* DIRECTIONS:
A. Using the house-price excerpt below, explain in one to three sentences why the study recombines the IMFs and residual into high-frequency, low-frequency, and trend components.
B. Please list every method or model that the house-price excerpt below says is integrated into the four-step forecasting framework.
C. Answer these questions from the house-price excerpt below:
(i) What time span does the experimental data cover?
(ii) What does EEMD first decompose the original price series into?
(iii) What economic meaning is assigned to the low-frequency component?

Inspired by multiscale analysis, this study develops a multiscale analysis framework based on EEMD [31] and a fine-to-coarse reconstruction algorithm [22] to explore the behavioral mechanism of house prices in Beijing. In particular, we reexamine the periodicity and nonlinearity of and the effects of regulations on house prices from a multiscale perspective. Furthermore, we propose an EEMD-based hybrid approach to perform short-term forecasting of house prices in Beijing. The monthly price of a house in Beijing from January 2005 to November 2018 is used as experimental data for the purpose of validation. In this multiscale analysis paradigm, the original house price series is first decomposed using EEMD, which is a substantial improvement over the original EMD, into several IMFs and a residual. Then, we employ the fine-to-coarse reconstruction algorithm to compose the IMFs obtained and residual into high-frequency, low-frequency, and trend components, which have their own economic meaning. Specifically, the economic meaning of these three components is identified as short-term fluctuations originating from normal market disequilibrium of supply and demand, the effects of extreme events, such as a financial crisis and the release of regulations, and a long-term trend, respectively. By doing so, we can examine the characteristics and underlying rules of house prices. From the perspective of multiscale analysis, we further propose a four-step modeling framework, integrating EEMD, fine-to-coarse reconstruction algorithm, autoregressive integrated moving average (ARIMA), polynomial function, and support vector regression (SVR), for forecasting short-term house prices.

* ITEMS:
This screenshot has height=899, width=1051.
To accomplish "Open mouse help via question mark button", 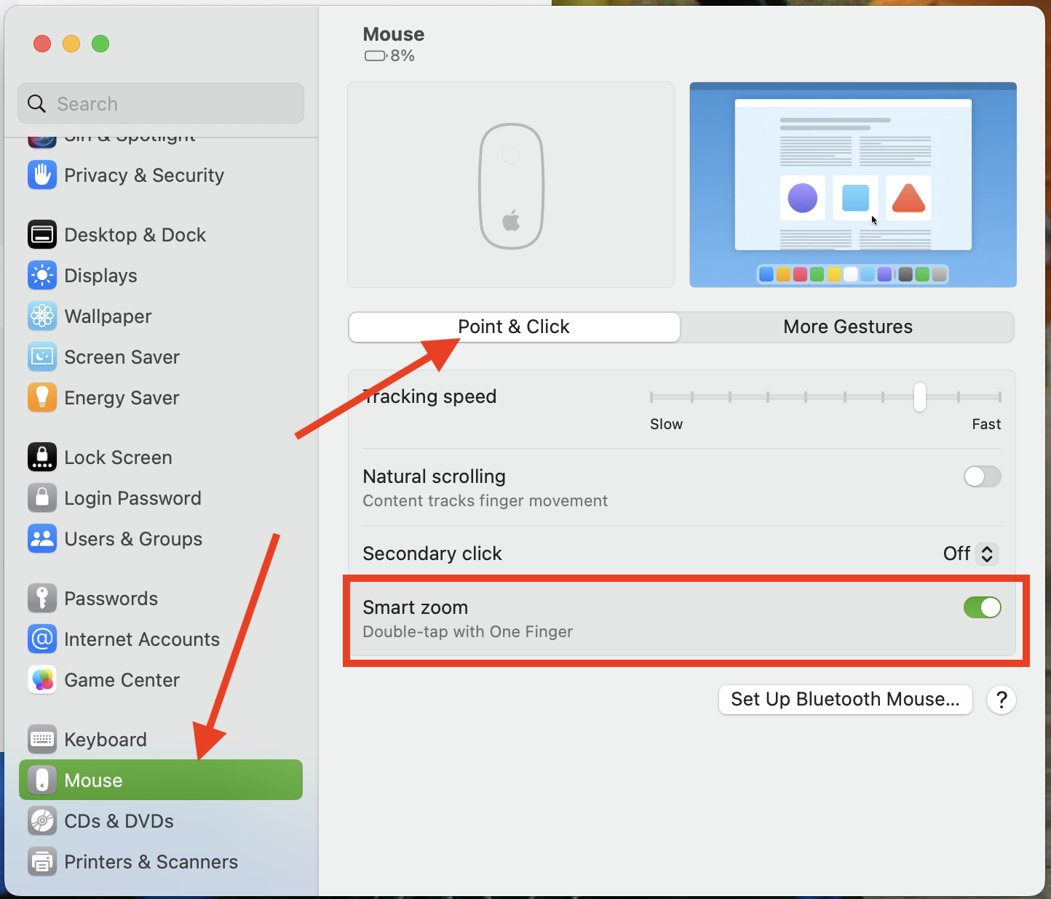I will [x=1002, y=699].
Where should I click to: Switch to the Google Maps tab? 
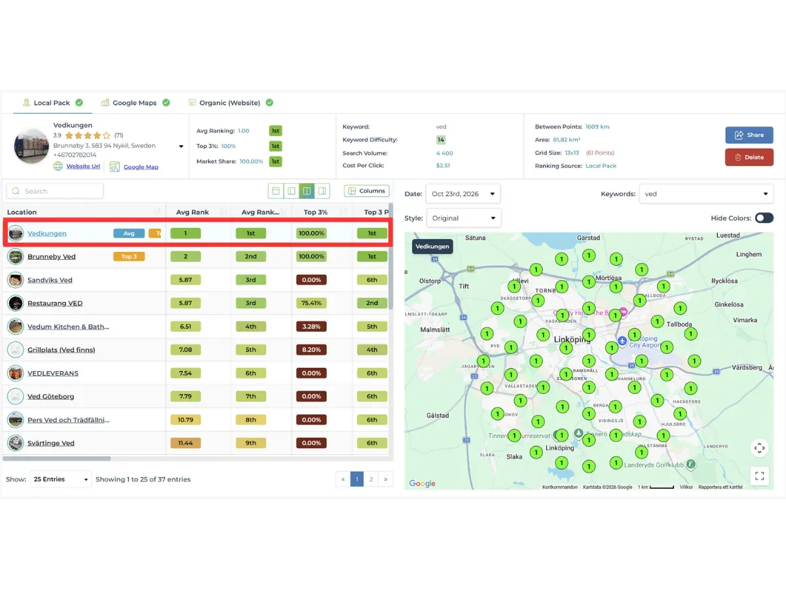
--
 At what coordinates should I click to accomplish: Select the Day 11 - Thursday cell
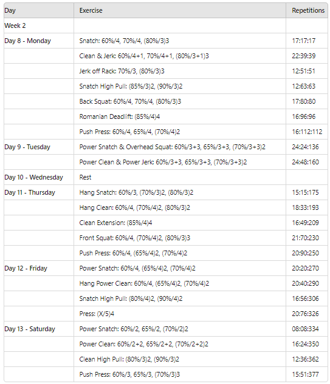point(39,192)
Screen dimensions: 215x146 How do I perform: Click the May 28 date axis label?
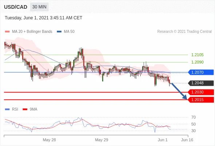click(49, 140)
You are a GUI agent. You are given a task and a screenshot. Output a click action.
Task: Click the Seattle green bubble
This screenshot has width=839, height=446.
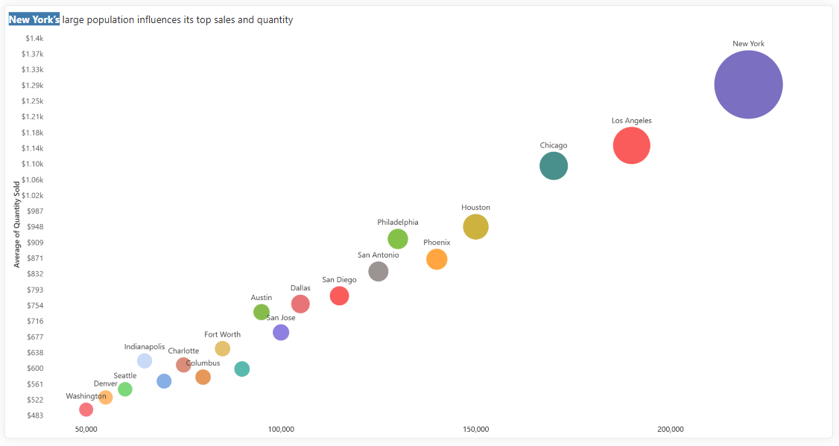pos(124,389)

* TASK SOLUTIONS:
A. Each of the three components has its own economic meaning: short-term fluctuations from normal supply-demand disequilibrium, the effects of extreme events such as a financial crisis or new regulations, and a long-term trend. Separating them lets the study examine the characteristics and underlying rules of house prices.

B.
EEMD
fine-to-coarse reconstruction algorithm
autoregressive integrated moving average (ARIMA)
polynomial function
support vector regression (SVR)

C.
(i) Monthly prices from January 2005 to November 2018.
(ii) Several IMFs and a residual.
(iii) The effects of extreme events, such as a financial crisis and the release of regulations.